An informal presentation given to OpenLearn colleagues on 13 March 2013: how can we can improve the experience for users of our site in order to reduce the overall bounce rate?
Trying to make sense of data in Google Analytics is hard.
The very many blogs and websites that cover analytics will tell you that you can draw easily very clear conclusions. But often it can be nightmarishly difficult to conclusively prove things one way or another. There are *so* many variables.
What we can do is dig deep into the data, spot patterns, and extrapolate some basic principles.
Overall, we hope we are serving our audience well. That will bring us success.
The key (often missed) is that a bounce only involves cases where a user visits a single page then immediately leaves.
The bounce rate is the number of bounced visits expressed as a percentage of all visits that begin with that particular page.
Just because a user leaves after looking at a particular page, it doesn't mean it is a bounce if they looked at other pages beforehand. That's an exit, not a bounce.
The exit rate is the number of times a page is exited expressed as a percentage of all visits containing that particular page.
People can bounce for good as well as bad reasons.
The bad: irrelevant content, dislike the design, poor usability, page slow to load.
The good: They may have found all the information they need, or performed the one task they arrived to do.

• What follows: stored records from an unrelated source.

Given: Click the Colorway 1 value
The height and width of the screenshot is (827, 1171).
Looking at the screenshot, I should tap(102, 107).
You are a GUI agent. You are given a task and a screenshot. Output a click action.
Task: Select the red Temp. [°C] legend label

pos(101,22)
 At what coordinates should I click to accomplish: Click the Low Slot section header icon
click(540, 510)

For OpenLearn this might be ordering a free booklet off the back of a BBC programme.
It's difficult to meaningfully measure the two groups, but time spent on a page is a partial indicator.
When users have finished reading/watching/playing with the page, ensure there's a logical next step for them to continue their learning.

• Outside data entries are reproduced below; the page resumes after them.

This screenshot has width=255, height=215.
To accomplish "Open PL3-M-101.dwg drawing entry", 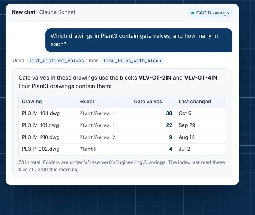I will click(40, 125).
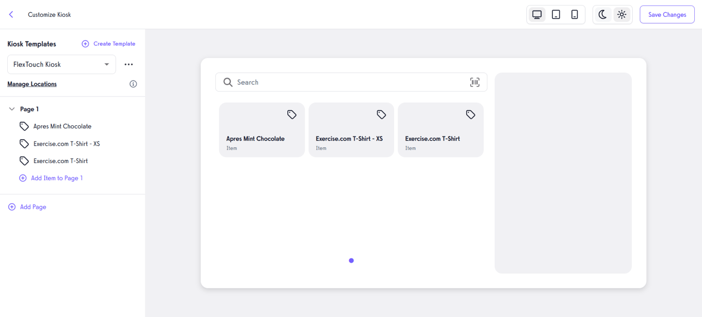
Task: Click Save Changes
Action: (667, 14)
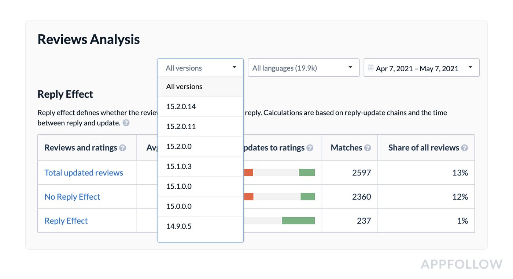Click help icon next to Reviews and ratings
Viewport: 513px width, 279px height.
(x=123, y=148)
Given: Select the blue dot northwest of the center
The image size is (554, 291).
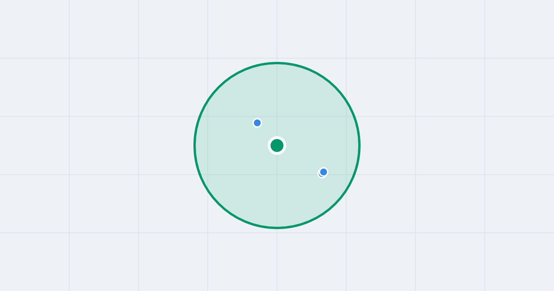Looking at the screenshot, I should 257,123.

On occasion we have no clear instruction of what to do next; no manually determined related content. Users might think there isn't anything else on that subject, and bounce.

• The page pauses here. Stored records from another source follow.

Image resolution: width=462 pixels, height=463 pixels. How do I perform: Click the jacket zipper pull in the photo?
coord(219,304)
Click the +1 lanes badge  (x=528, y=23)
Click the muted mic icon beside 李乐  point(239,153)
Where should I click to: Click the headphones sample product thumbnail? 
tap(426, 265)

On the flipside, sometimes we have too many choices. Maybe it's a content page with 12 options for further study. This is too many and some users will instead choose to bounce.
We've all been let down before when following a link, clicking on a search result or clicking an ad. Sometimes the page we land on isn't the one we expected.
We need to investigate how people are finding our content and ensuring those links accurately reflect the page content.
This is a connections tool on OpenLearn—users can explore what connects different C20th composers.
It had a high bounce rate (>80%).
My hypothesis was that the links under the content to further study were a little passive. There wasn't any real CTA.
I've amended the page to give more direction.
At the time of this presentation, not enough time had passed to measure whether it was successful. I added an annotation in GA to come back to it in a month.
This was imported content from a prior version of the website. It was a timeline but displayed in a table.
It had very high unique pageviews but an equally high bounce rate.
I turned it into an ordered list (with list-style:none), used the HTML5 `time` tag, added anchor links at the top of the page for important parts of the timeline, and added links to related content within the body of the timeline.
Again, too soon to draw meaningful conclusions, but the bounce rate appears to be dropping as users find more content they're interested in.
The anchor links are showing up in Google SERP snippets, which is increasing the number of unique pageviews from organic search.
Use GA dashboards and standard reports to identify pages that could use improvement.
Use custom reporting to find out the exact source. Is there a problematic referrer? Is organic traffic to blame? Is the content unsuitable for a specific device (or type of device)? Is the page ranking well for less-relevant keywords?
Find this out. Don't look at the big numbers. Find the story.